Other theories aim to provide a more encompassing perspective that takes both the teacher's and the student's point of view into account. Peters, in response to the criticism of his initially proposed definition, has changed his conception of education by giving a wider and less precise definition, seeing it as a type of initiation in which worthwhile forms of thought and awareness are conveyed from teachers to their students. This is based on the idea that both teachers and students participate in the shared experience of a common world. The teachers are more familiar with this world and try to guide the students by passing on their knowledge and understanding. Ideally, this process is motivated by curiosity and excitement on the part of the students to discover what there is and what it is like so that they may one day themselves become authorities on the subject. This conception can be used for answering questions about the contents of the curriculum or what should be taught: whatever the students need most for discovering and participating in the common world.

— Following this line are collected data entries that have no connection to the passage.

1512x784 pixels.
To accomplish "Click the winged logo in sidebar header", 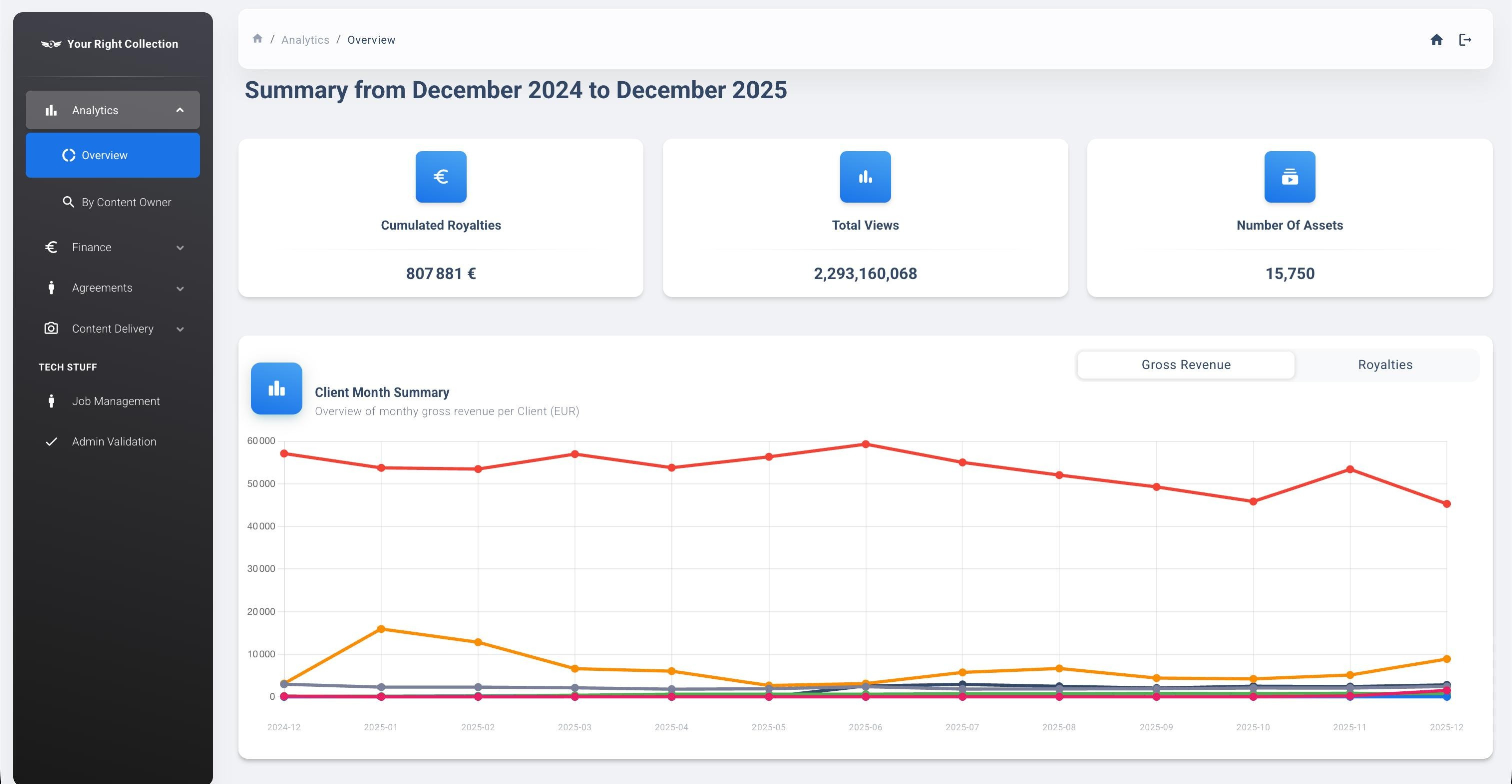I will [51, 44].
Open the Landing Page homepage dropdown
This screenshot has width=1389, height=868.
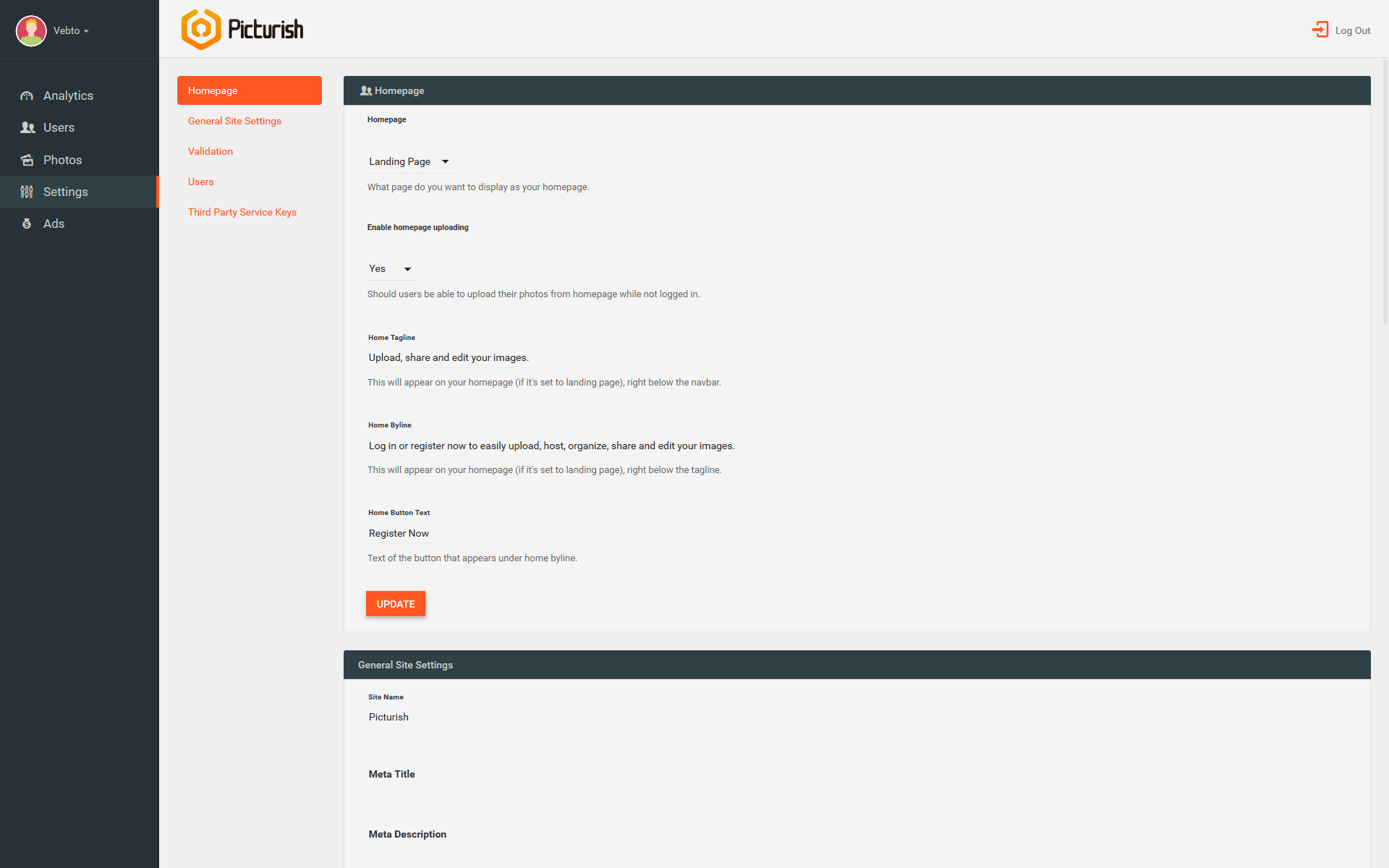(x=409, y=161)
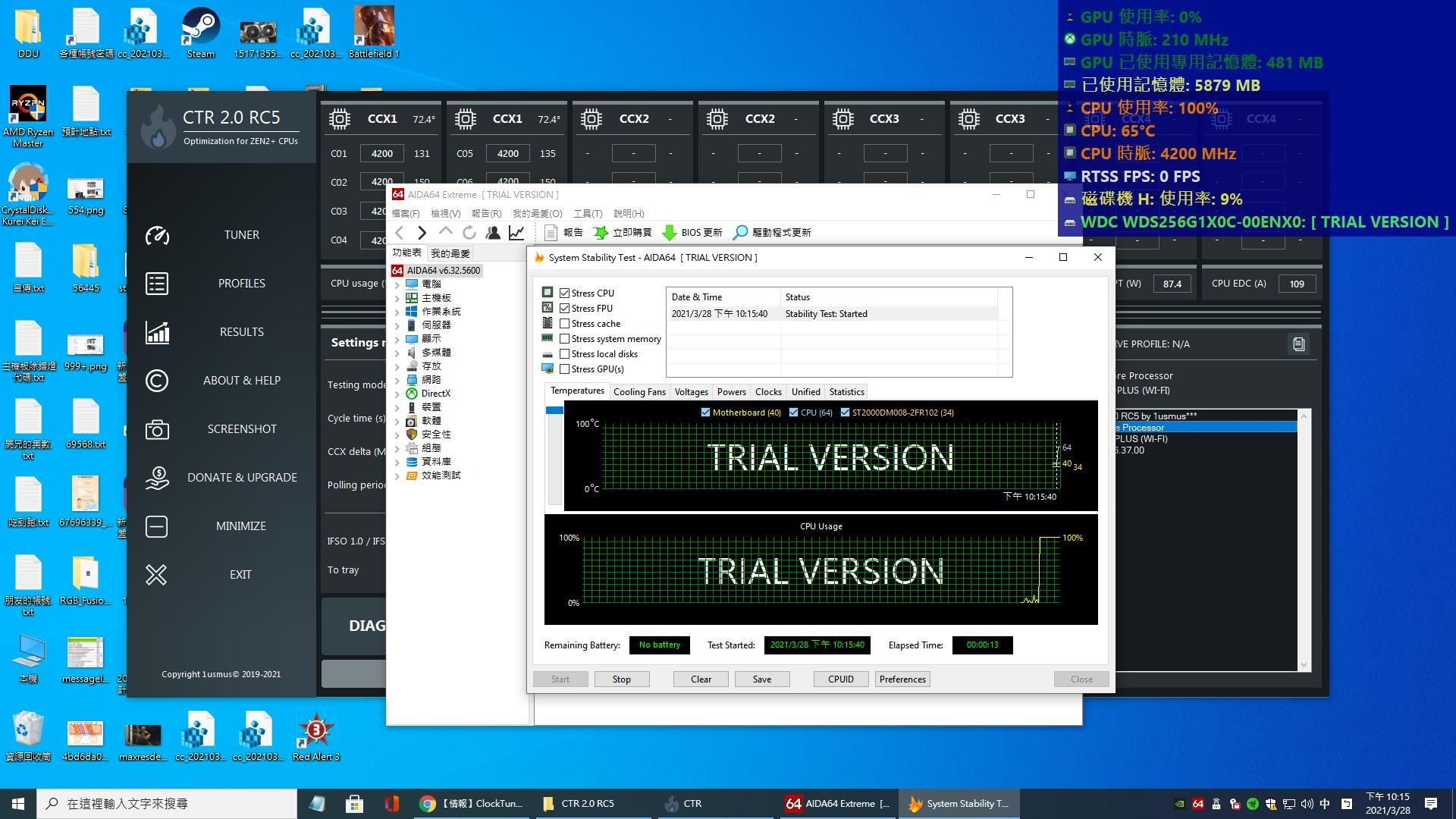Switch to the Voltages tab
Viewport: 1456px width, 819px height.
click(x=690, y=391)
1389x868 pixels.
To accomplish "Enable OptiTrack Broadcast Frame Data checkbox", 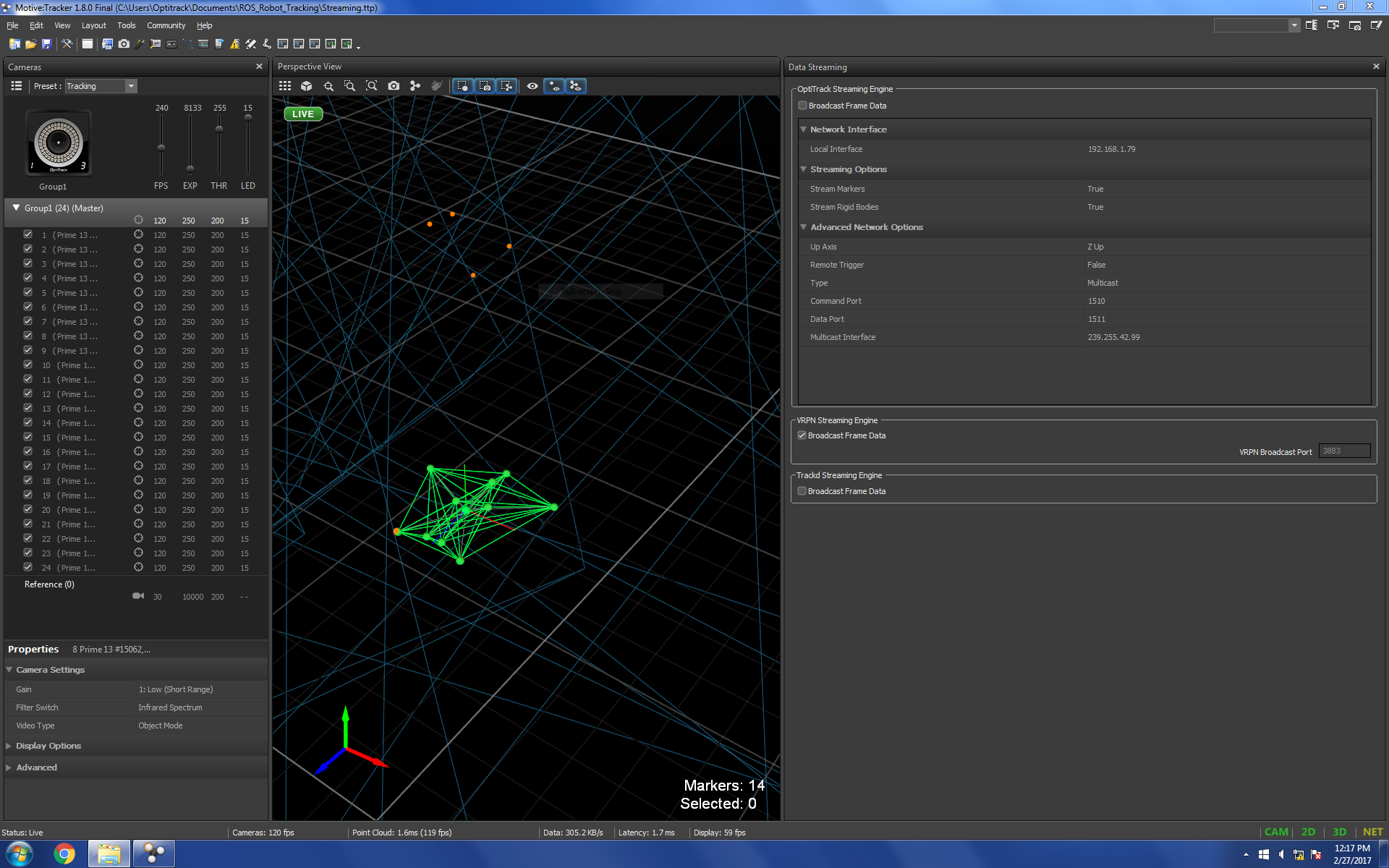I will pos(802,106).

The shared perspective of both teachers and students is also emphasized by Paulo Freire. In his influential Pedagogy of the Oppressed, he rejects teacher-centered definitions, many of which characterize education using what he refers to as the banking model of education. According to the banking model, students are seen as empty vessels in analogy to piggy banks. It is the role of the teacher to deposit knowledge into the passive students, thereby shaping their character and outlook on the world. Instead, Freire favors a libertarian conception of education. On this view, teachers and students work together in a common activity of posing and solving problems. The goal of this process is to discover a shared and interactive reality, not by consuming ideas created by others but by producing and acting upon one's own ideas. Students and teachers are co-investigators of reality and the role of the teacher is to guide this process by representing the universe instead of merely lecturing about it.